Spesso sentiamo dire che l’India non è un Paese molto sicuro, specialmente per le donne che viaggiano da sole. Tu che cosa pensi al riguardo?

La sicurezza ormai mi sembra una cosa un po’ a rischio dappertutto. Ho vissuto per quasi 25 anni a Milano e, quando rientravo a casa la sera, se ero da sola, chiudevo la sicura della macchina e speravo di trovare parcheggio vicino a casa. L’idea di andare in giro da sola nel quartiere a mezzanotte, anche se era centrale, non mi rendeva particolarmente gioiosa. Lo stesso vale qui. È necessario usare il buon senso. Cerco sempre di rientrare a mezzanotte con un taxi e sto molto attenta ma di giorno non mi sono mai trovata in pericolo in 25 anni qui, né a Delhi né altrove. Viaggio molto anche da sola e utilizzo i treni di notte ma, nonostante questo, non ho mai corso dei rischi. Il pericolo è per uomini e donne ed entrambi devono usare il buon senso. Io ho incontrato tante donne che viaggiano da sole, specialmente nell’ultimo periodo. Alcune sono qui per la prima volta, altre ci sono già state. Alcune sono giovani, altre meno. Tutto ciò mi rende molto felice. Appena arrivate a Delhi sono state con me per uno o due giorni e quindi le ho aiutate anche a fare le cose pratiche come cambiare i soldi e prendere i mezzi pubblici e questo le ha aiutate a “rompere il ghiaccio”.

Che cosa ti ha dato l’India?

L’India mi ha dato l’amore, per quel che è durato, ovvero per 15 anni. Essa mi ha insegnato a essere molto paziente, perché qui è molto importante visto che nulla succede velocemente e se hai fretta ti viene l’ulcera! Milano è la città dell’efficienza quindi ho dovuto imparare a prendere i tempi. Sono efficiente ma non mi stresso. Questo lo facevo già quando ero a Milano perché ho cominciato a venire qui nel 1997. L’India, o forse il fatto che io sono cresciuta, mi ha anche insegnato a non avere aspettative nella vita. L’India e le mie vicende personali mi hanno insegnato che, se cerco di raggiungere un obiettivo e non ci riesco, non è detto che dietro l’angolo non ci sia qualcos’altro di molto più bello. Per esempio, una volta superato il dolore e il periodo difficile dopo la fine del mio matrimonio, stare qui mi ha fatto conoscere lati nuovi di me stessa, ho dovuto mettere tutto di nuovo in discussione, mettermi in gioco, ma si sono aperte delle porte, anche in campo lavorativo, e ora mi sento totalmente soddisfatta. Dal punto di vista economico sono sempre in bilico, un po’ anche per colpa del Covid, visto che lavoro nel turismo, ma in un modo o nell’altro riesco a far andare avanti le cose e sono convinta che, se siamo sul percorso giusto, qualcosa nell’universo ci assiste. Sto parlando di energia. Non è un discorso religioso, c’è proprio qualcosa che, secondo me, fa da filo conduttore.

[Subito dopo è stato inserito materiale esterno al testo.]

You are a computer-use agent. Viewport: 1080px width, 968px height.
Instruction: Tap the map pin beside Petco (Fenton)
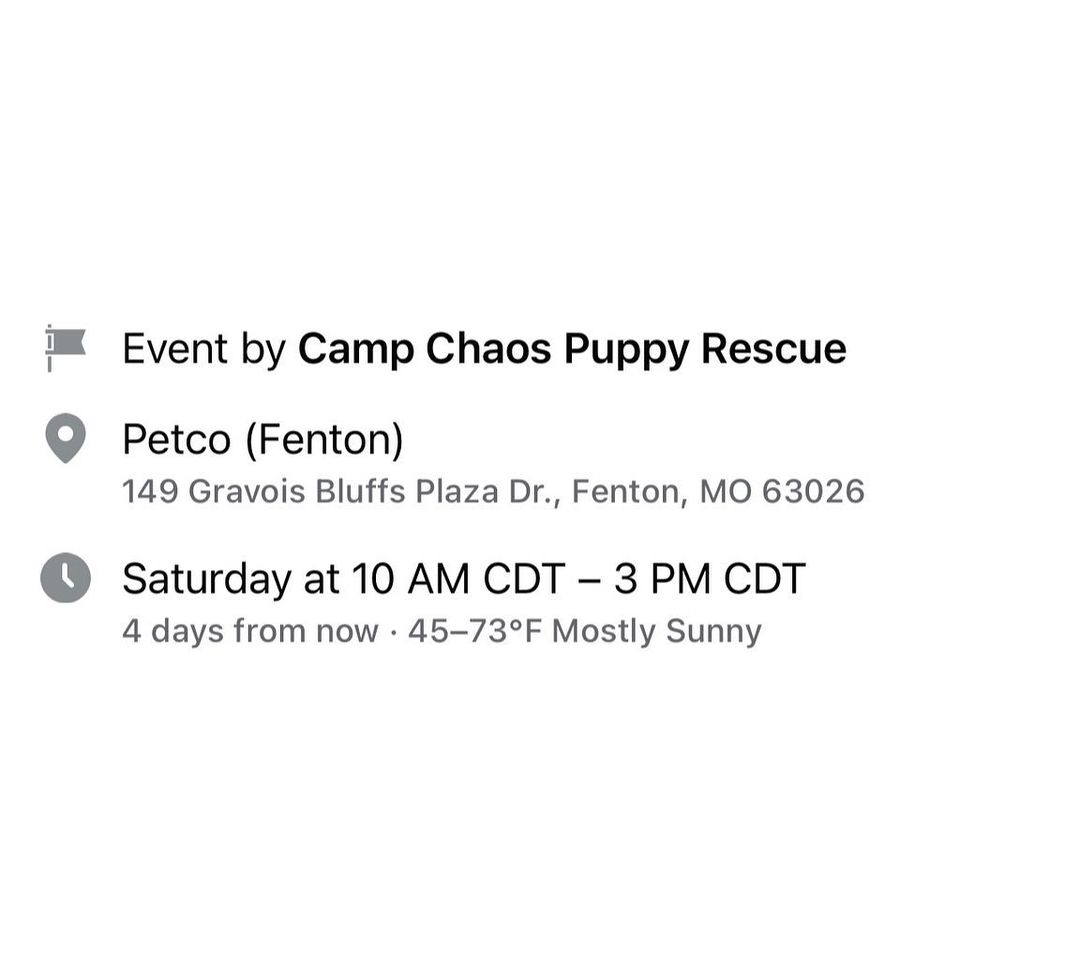coord(64,437)
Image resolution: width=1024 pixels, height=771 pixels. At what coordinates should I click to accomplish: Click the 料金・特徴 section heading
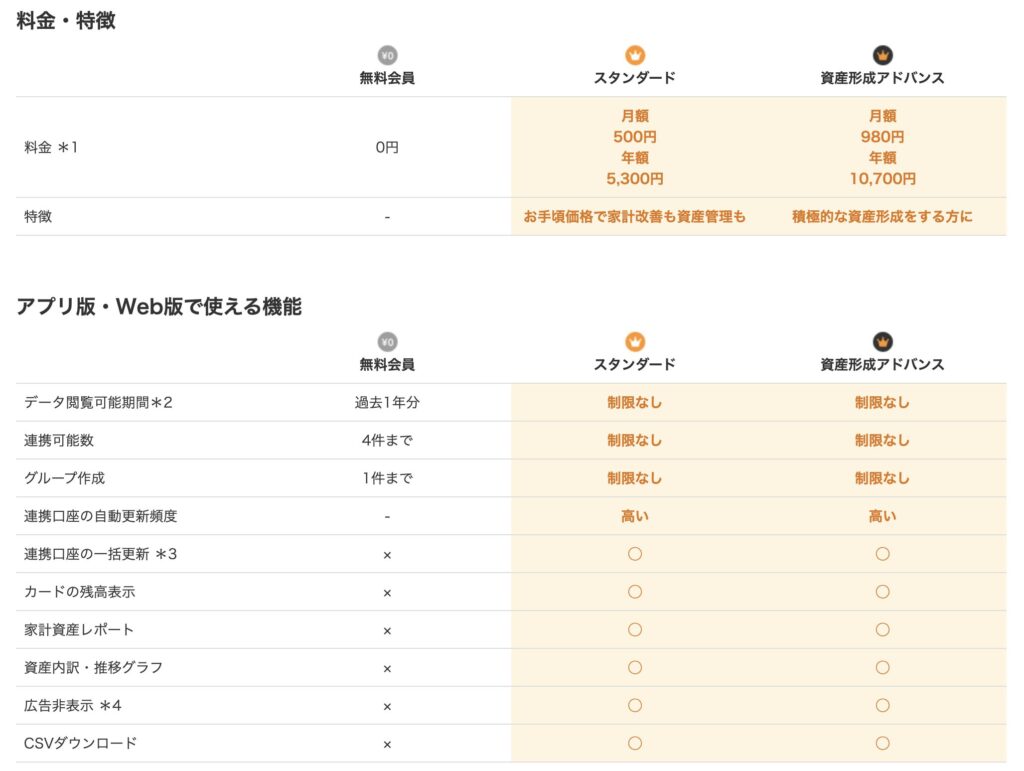[x=65, y=20]
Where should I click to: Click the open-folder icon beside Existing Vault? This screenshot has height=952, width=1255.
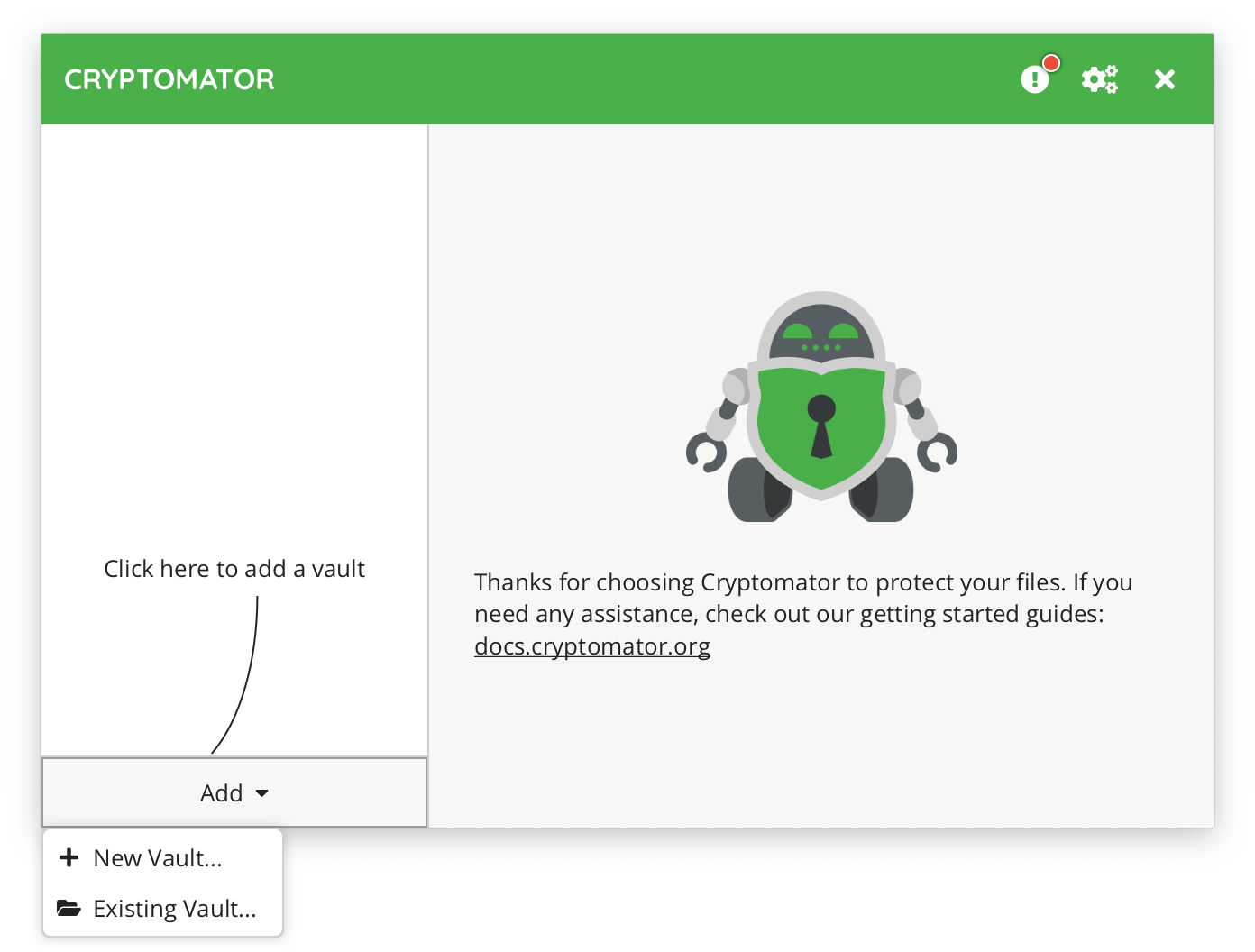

C’è un proverbio indiano che ti piace particolarmente?

Non sono una persona da proverbi ma questo mi diverte un po’: “Se vedi tutto grigio davanti a te, sposta l’elefante”.

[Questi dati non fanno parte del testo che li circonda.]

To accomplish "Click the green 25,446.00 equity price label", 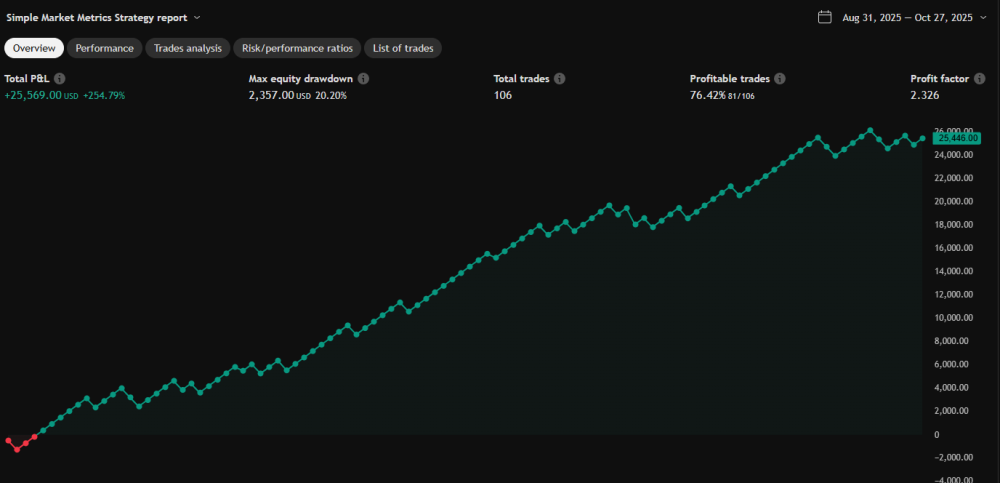I will [958, 139].
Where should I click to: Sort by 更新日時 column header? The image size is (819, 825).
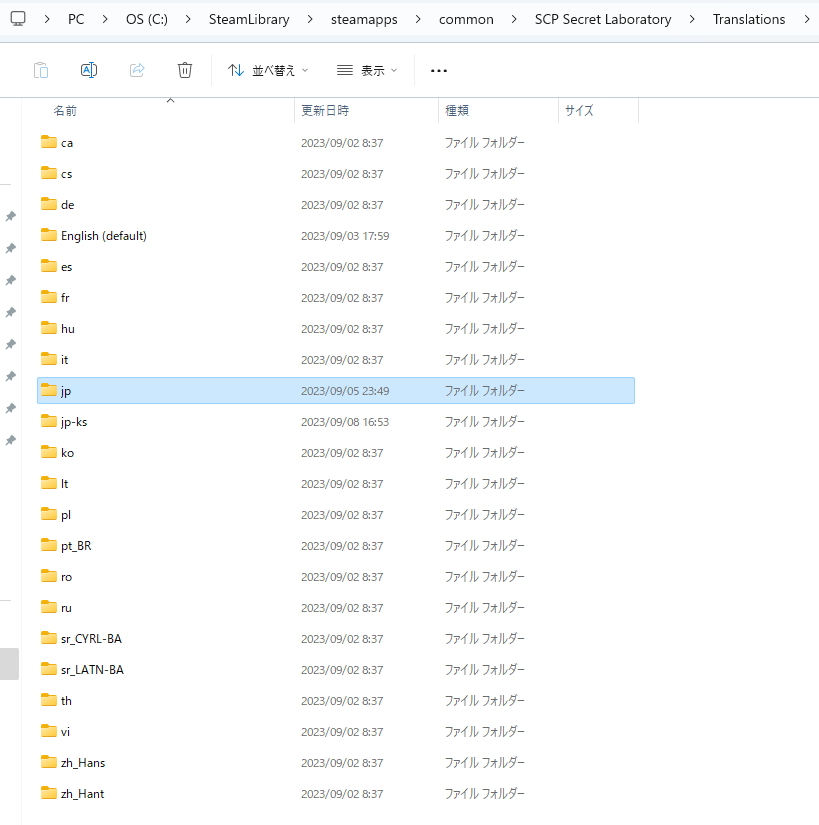325,110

Pensi di rimanere a Delhi in pianta stabile? Progetti per il futuro?

Non so se starò a Delhi in pianta stabile. Sono qui da 12 anni e mezzo e per ora sto qui, ci sto bene. Tornando al discorso delle aspettative, o dei programmi, sto vivendo molto concentrandomi sul presente e non ho dei progetti per un futuro lontano. Mi sto lasciando un po’ trasportare dal flusso della vita. Negli ultimi 3 anni questo è diventato, secondo me, fondamentale. Fare progetti a lungo termine oggi non è neanche una garanzia di riuscita quindi, per ora, sto accumulando conoscenze ed esperienze che, forse, un domani si trasformeranno in qualcos’altro.